### YANG DIMINTA
Tuliskan kembali tanpa perubahan satu bagian dari kutipan tentang peraturan perundang-undangan di bawah. Mulailah dari kata-kata yang memuat "9. Fungsi Peraturan", lalu berhenti sesudah "Daerah yang bersangkutan.".

### KUTIPAN DOKUMEN
+--

9. Fungsi Peraturan (Keputusan) Kepala Daerah (menurut Pasal 146 UU
No. 32 Tahun 2004 tentang Pemerintahan Daerah), menyelenggarakan :
a. Pengaturan dalam rangka pelaksanaan Peraturan Daerah yang bersangkutan.
b. Pengaturan atas kuasa peraturan perundang-undangan lain yang berlaku.
c. Pengaturan dalam rangka pelaksanaan tugas pemerintahan.
d. Tidak boleh bertentangan dengan Peraturan Daerah dan peraturan
perundang-undangan yang lebih tinggi.
J. Materi Muatan Peraturan Perundang-undangan
Materi
muatan Undang-Undang adalah merupakan materi muatan yang ‘khas’ yang harus
diletakkan dalam suatu Undang-Undang, sehingga selalu berada di dalam
jenjangnya.
Secara garis
besar peraturan perundang-undangan itu dibedakan menjadi dua. Pertama adalah
peraturan perundang-undangan yang dibentuk oleh Presiden dnegan persetujuan
dari Dewan Perwakilan Rakyat (menurut Pasal 5 ayat (1) UUD 1945), atau yang
dibentuk oleh Dewan Perwakilan Rakyat dan disahkan oleh Presiden (menurut Pasal
20 Amandemen Pertama UUD 1945). Kedua adalah peraturan perundang-undangan yang
tidak memerlukan persetujuan Dewan Perwakilan Rakyat.
Salah satu
peraturan perundang-undangan yang dibentuk oleh Dewan Perwakilan Rakyat bersama
Presiden adalah Undang-Undang, sehingga suatu Undang-Undang itu mempunyai
materi-muatan “khas” yang berbeda dengan materi-muatan peraturan
perundang-undangan lainnya.
Materi
muatan Undang-Undang ini merupakan suatu istilah yang dikemukakan oleh Prof.

+--

### DATA TERSEDIA
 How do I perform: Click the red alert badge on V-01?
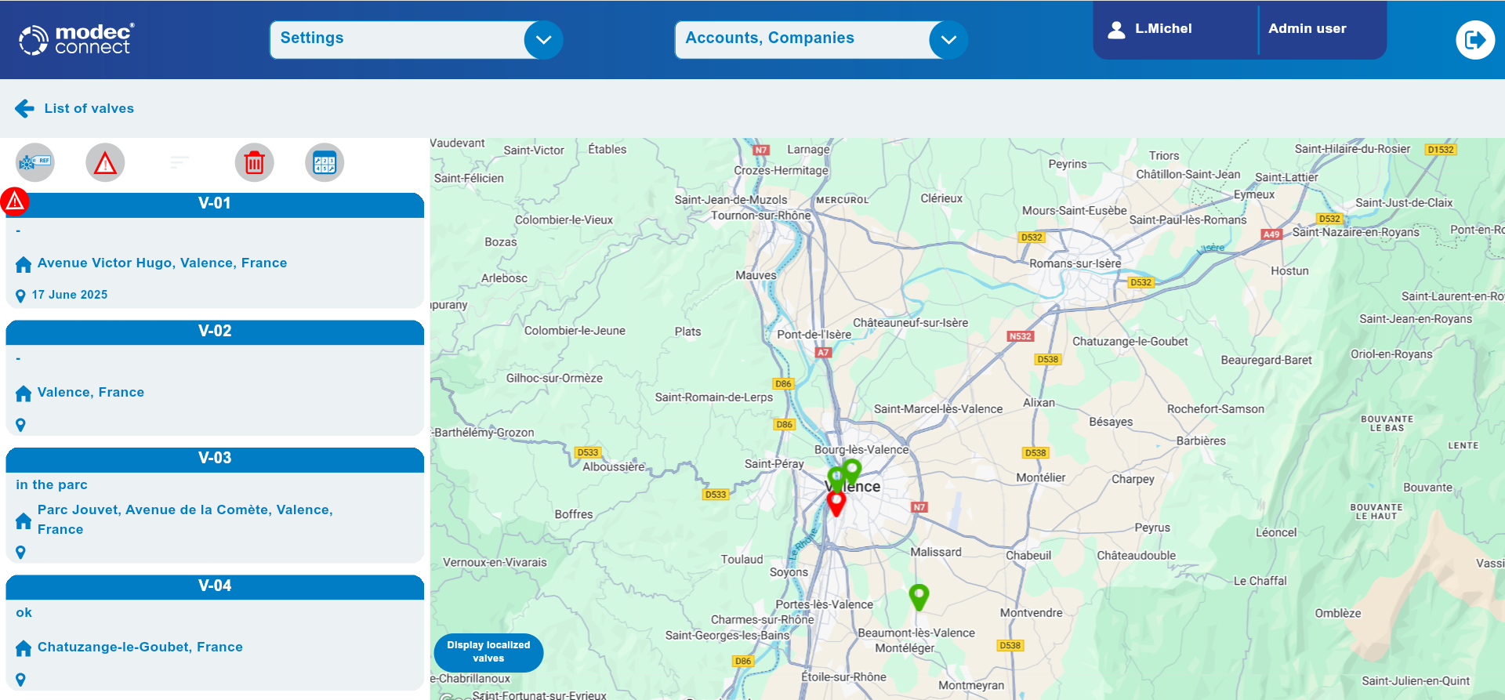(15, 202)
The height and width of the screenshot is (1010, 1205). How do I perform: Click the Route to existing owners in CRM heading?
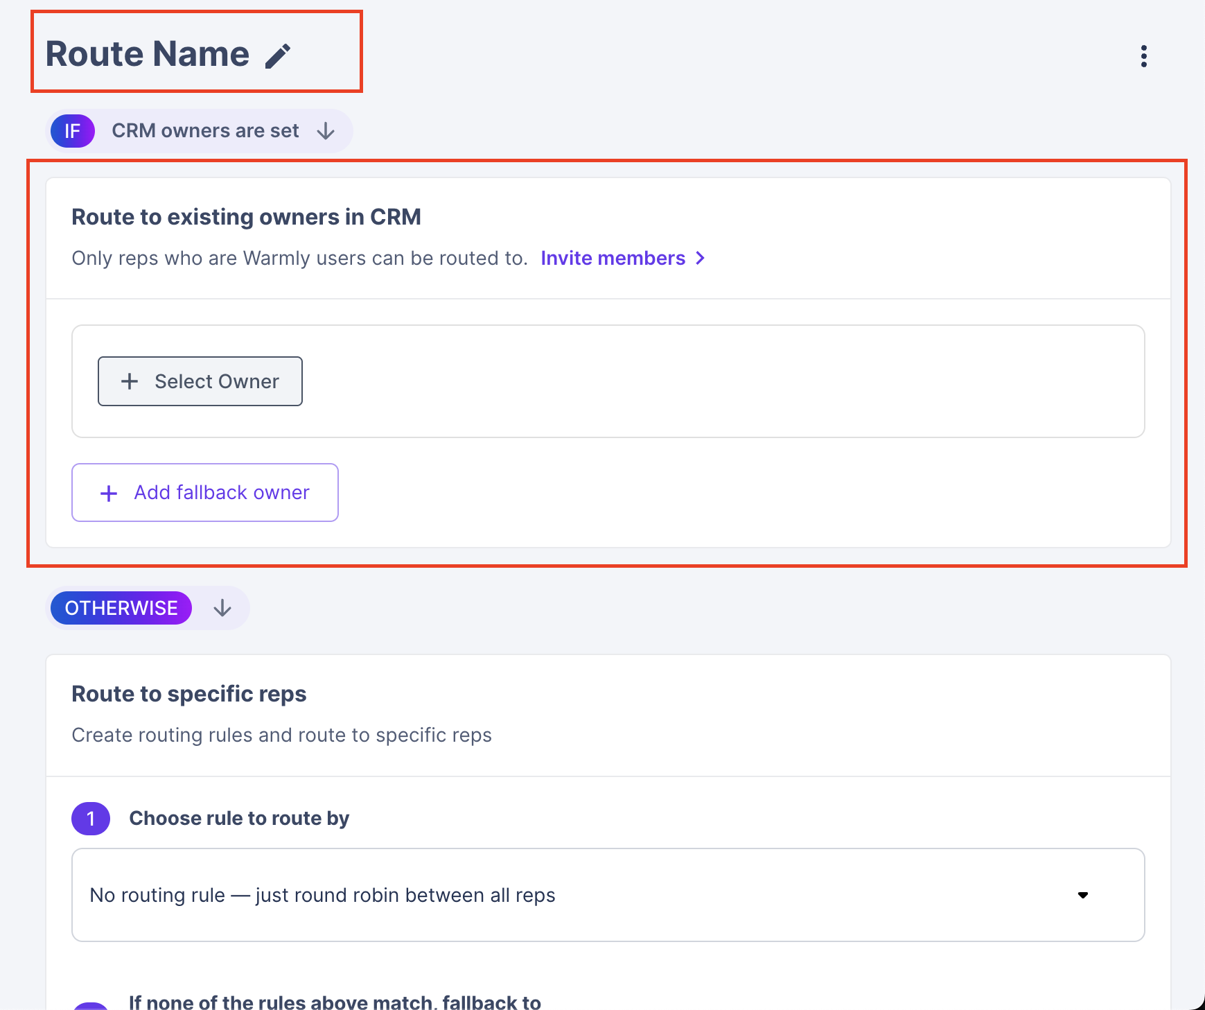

+--

### JAWABAN
9. Fungsi Peraturan (Keputusan) Kepala Daerah (menurut Pasal 146 UU
No. 32 Tahun 2004 tentang Pemerintahan Daerah), menyelenggarakan :
a. Pengaturan dalam rangka pelaksanaan Peraturan Daerah yang bersangkutan.